## Study text:
Every time I polish off another draft, I truly think it's done. I print up a copy and plan to read through it for typos and minor problems, sure that they'll be quick fixes and that I'll be hitting the "Make it public" button very soon. The picture shows 4 different drafts, going back a couple years.
This print-up is both a self-indulgence -- seeing it as a real book is like a reward, and I need that reinforcement -- and useful, because it's a lot easier to edit. I can catch typos much better in this format.
But then I find, not only typos, but true plot holes. Really really bad things, like an event.... followed by a chapter describing changes caused by that event that develop over a week's time.... only I kinda forgot that I wrote the chapter to take place only a day later.
It's not that these goofs are hard to fix. They're pretty easy. The problem is that I find them after so many re-readings that I fear other screwups/anachronisms/etc., will be lurking there even when I think I've caught and fixed them all. Readers will catch them right away and say, "That's ridiculous." The New Yorker magazine will feature me in one of their "Our Forgetful Authors" dingbats....
That's a joke. Twenty people might read this book if I get really lucky.
Anyway, I thought I'd show yall, right here, the true, actual, verified existence of the thing! See? There it is! It's real. Lousy, but real. And I'm certain that this next read-through and cleanup will be the final one......
I hope. Because I can't "system restore" this miserable, soundless, freeze-and-crash computer till it's done.
Wednesday, June 16, 2010
Sunshine. Again.
Does it get any more mundane or impersonal than a weather post? Well, I am sick of chirpy sunshine and I'm starting to take it personally.
Over and over, the forecast tells us we'll get a storm. What's more, over and over, the weather radar will show a big ol' Jabba The Hut of a storm system heading right for us.
So I act like it's real. I finish using the dryer or the stove. I shower early so as to not get fried by a lightning strike. I wrap up computer activities and shut down. We decide not to set the trap for our latest intrusive raccoon that night since the poor thing would sit out in a storm in a metal trap.

## Dataset records:
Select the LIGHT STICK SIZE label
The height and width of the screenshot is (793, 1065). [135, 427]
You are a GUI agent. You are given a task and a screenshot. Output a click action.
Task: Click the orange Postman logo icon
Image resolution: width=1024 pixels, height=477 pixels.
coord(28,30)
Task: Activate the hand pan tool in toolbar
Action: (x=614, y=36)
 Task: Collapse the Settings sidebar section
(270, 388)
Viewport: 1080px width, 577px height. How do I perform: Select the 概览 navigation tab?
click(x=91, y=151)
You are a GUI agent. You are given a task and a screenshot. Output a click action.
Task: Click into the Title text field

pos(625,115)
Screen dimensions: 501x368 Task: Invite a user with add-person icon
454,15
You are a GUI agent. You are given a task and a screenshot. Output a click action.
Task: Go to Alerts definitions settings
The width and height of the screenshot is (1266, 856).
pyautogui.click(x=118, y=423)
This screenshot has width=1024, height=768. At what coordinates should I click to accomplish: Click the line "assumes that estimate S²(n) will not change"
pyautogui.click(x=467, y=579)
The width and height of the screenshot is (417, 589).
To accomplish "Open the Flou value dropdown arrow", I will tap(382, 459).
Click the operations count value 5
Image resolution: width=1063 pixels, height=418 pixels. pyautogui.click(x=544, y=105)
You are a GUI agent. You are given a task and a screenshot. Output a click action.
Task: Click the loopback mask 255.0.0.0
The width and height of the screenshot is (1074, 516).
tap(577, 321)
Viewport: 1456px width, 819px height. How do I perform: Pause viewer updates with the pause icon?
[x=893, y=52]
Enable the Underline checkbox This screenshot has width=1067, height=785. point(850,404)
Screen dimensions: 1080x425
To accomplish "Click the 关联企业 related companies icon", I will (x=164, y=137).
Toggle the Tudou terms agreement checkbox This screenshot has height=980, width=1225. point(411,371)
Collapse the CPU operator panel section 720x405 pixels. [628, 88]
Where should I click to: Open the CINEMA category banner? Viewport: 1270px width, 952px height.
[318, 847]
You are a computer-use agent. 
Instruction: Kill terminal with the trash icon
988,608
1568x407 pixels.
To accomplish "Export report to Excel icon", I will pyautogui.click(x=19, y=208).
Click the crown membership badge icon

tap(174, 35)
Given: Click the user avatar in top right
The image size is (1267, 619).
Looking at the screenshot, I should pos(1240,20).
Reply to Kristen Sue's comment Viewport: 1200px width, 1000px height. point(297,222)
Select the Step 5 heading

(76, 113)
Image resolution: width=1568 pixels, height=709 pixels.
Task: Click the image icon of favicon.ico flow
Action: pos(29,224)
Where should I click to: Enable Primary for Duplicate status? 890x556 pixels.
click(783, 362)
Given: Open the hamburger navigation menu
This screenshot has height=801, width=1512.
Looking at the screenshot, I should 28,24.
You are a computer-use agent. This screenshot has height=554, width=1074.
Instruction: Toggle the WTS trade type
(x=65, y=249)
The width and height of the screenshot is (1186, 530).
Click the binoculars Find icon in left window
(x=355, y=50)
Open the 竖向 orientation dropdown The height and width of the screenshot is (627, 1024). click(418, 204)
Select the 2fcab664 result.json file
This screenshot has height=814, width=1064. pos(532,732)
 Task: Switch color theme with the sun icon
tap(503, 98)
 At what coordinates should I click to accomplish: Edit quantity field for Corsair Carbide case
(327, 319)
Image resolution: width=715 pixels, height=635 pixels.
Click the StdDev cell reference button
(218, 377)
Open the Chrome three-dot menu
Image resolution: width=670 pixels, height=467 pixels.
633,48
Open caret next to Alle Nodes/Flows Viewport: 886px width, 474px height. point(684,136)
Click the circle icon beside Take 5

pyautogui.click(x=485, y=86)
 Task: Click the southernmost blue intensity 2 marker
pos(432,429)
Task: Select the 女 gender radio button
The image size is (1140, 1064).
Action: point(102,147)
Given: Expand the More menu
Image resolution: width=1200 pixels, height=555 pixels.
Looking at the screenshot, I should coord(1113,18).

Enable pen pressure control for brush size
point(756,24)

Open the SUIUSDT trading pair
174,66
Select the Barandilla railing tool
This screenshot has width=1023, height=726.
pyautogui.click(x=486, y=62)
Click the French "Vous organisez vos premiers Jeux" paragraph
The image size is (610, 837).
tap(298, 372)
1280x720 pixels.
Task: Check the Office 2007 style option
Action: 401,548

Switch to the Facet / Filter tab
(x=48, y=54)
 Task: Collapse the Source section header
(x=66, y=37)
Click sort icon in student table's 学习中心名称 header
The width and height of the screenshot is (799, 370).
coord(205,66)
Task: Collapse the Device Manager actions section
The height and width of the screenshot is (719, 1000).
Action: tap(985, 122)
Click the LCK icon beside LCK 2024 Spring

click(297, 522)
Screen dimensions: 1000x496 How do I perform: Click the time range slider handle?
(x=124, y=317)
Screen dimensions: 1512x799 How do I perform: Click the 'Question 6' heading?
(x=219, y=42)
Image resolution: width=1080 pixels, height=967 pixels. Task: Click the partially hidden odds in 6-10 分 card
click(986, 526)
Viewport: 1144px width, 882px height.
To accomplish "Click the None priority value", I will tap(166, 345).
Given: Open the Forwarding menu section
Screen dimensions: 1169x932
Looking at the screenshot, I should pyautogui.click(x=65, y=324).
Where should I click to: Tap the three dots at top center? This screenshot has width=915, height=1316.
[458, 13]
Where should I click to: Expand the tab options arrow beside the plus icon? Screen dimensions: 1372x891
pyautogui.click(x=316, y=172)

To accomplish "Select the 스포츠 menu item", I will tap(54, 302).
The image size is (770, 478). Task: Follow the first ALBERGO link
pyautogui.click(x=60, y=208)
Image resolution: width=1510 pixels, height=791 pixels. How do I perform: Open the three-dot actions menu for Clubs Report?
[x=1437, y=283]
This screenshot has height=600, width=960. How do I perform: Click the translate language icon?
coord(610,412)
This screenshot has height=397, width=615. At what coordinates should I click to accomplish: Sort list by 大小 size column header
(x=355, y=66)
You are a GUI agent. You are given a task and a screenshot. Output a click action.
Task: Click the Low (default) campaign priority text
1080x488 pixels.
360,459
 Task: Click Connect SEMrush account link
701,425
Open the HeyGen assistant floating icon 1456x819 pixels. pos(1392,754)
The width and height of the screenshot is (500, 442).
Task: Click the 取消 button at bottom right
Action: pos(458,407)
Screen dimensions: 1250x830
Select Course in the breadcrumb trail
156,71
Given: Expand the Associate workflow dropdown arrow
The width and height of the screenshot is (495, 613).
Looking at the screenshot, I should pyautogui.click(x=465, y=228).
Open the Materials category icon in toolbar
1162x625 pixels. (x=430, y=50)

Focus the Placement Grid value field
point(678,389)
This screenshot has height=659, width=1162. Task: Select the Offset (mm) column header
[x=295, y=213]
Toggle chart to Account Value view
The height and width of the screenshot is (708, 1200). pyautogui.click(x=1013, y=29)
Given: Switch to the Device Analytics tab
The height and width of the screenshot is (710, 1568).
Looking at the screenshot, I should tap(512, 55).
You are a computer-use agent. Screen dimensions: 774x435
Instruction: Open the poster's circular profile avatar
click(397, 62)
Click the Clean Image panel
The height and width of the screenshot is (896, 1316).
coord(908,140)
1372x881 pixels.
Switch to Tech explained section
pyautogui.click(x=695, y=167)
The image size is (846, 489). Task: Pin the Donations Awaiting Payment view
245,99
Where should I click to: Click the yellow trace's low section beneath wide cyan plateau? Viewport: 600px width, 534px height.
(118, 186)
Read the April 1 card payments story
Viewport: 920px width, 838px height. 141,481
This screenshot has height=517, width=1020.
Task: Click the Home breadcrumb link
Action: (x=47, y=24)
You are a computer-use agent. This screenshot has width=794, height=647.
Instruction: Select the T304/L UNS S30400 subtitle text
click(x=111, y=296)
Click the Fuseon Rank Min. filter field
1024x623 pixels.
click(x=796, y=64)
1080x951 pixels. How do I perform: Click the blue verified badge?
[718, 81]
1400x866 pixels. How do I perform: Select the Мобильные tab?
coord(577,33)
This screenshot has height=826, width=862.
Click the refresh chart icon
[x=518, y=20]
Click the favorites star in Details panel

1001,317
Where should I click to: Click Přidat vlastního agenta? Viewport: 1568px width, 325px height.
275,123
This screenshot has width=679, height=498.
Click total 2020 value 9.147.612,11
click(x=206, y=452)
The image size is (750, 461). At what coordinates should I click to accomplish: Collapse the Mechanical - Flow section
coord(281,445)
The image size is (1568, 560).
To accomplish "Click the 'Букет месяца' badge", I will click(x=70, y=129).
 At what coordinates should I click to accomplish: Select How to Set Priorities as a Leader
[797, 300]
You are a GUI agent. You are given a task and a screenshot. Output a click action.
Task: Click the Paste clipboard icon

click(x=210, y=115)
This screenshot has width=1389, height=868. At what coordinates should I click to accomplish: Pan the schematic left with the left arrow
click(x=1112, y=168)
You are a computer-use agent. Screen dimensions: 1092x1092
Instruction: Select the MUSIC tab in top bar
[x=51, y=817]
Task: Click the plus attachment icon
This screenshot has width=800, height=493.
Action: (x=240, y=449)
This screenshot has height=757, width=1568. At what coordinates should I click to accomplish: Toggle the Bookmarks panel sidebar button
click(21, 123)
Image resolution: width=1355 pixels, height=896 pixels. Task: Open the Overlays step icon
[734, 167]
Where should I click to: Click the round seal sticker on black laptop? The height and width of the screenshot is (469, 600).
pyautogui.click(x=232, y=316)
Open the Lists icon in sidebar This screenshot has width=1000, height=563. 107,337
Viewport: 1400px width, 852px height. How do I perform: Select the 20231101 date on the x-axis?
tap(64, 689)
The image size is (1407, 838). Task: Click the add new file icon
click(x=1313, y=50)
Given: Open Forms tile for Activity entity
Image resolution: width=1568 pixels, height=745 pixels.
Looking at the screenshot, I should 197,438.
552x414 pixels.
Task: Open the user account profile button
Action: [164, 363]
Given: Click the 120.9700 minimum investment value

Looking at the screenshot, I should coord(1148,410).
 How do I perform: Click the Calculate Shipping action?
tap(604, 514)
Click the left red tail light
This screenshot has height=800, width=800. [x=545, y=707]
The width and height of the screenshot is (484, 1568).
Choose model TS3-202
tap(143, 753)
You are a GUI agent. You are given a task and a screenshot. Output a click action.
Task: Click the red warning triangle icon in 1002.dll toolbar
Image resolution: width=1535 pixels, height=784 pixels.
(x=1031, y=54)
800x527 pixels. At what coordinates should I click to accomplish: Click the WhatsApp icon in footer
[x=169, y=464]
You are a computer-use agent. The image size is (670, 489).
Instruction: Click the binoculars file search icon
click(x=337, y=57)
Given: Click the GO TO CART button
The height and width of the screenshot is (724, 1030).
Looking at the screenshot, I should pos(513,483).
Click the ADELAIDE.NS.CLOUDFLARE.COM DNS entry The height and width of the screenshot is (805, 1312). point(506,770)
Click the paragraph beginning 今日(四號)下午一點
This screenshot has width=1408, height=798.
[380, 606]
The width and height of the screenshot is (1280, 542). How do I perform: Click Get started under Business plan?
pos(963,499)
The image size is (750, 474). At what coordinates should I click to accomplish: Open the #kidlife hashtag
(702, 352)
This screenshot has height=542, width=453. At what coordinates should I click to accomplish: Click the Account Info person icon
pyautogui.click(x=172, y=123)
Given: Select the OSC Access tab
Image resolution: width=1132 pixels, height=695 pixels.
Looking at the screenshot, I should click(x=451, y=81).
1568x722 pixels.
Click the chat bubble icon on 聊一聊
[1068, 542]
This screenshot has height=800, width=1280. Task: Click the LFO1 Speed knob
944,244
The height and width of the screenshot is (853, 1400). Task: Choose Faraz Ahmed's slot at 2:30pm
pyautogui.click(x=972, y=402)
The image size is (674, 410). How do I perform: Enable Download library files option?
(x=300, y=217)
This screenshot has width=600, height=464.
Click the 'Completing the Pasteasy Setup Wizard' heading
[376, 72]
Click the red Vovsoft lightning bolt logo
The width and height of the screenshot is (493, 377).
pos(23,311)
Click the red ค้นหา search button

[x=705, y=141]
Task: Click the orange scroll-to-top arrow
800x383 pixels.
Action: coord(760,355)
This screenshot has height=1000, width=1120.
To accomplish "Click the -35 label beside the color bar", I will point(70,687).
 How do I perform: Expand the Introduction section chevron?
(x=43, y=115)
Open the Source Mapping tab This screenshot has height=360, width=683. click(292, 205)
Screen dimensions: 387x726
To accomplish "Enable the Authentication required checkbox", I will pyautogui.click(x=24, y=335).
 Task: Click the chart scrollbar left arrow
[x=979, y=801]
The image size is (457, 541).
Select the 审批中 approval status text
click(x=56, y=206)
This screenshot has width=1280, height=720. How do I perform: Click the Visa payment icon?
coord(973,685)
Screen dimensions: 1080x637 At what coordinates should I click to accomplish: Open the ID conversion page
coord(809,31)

## What to do:
[1] According to the blog post, how many different drafts does the picture show?
[2] Copy the passage of the blog post word for word, starting at "I hope. Because" and ending at "take it personally.".
The dataset records are not needed for this work.

## Responses by item number:
[1] The picture shows 4 different drafts, going back a couple years.

[2]
I hope. Because I can't "system restore" this miserable, soundless, freeze-and-crash computer till it's done.
Wednesday, June 16, 2010
Sunshine. Again.
Does it get any more mundane or impersonal than a weather post? Well, I am sick of chirpy sunshine and I'm starting to take it personally.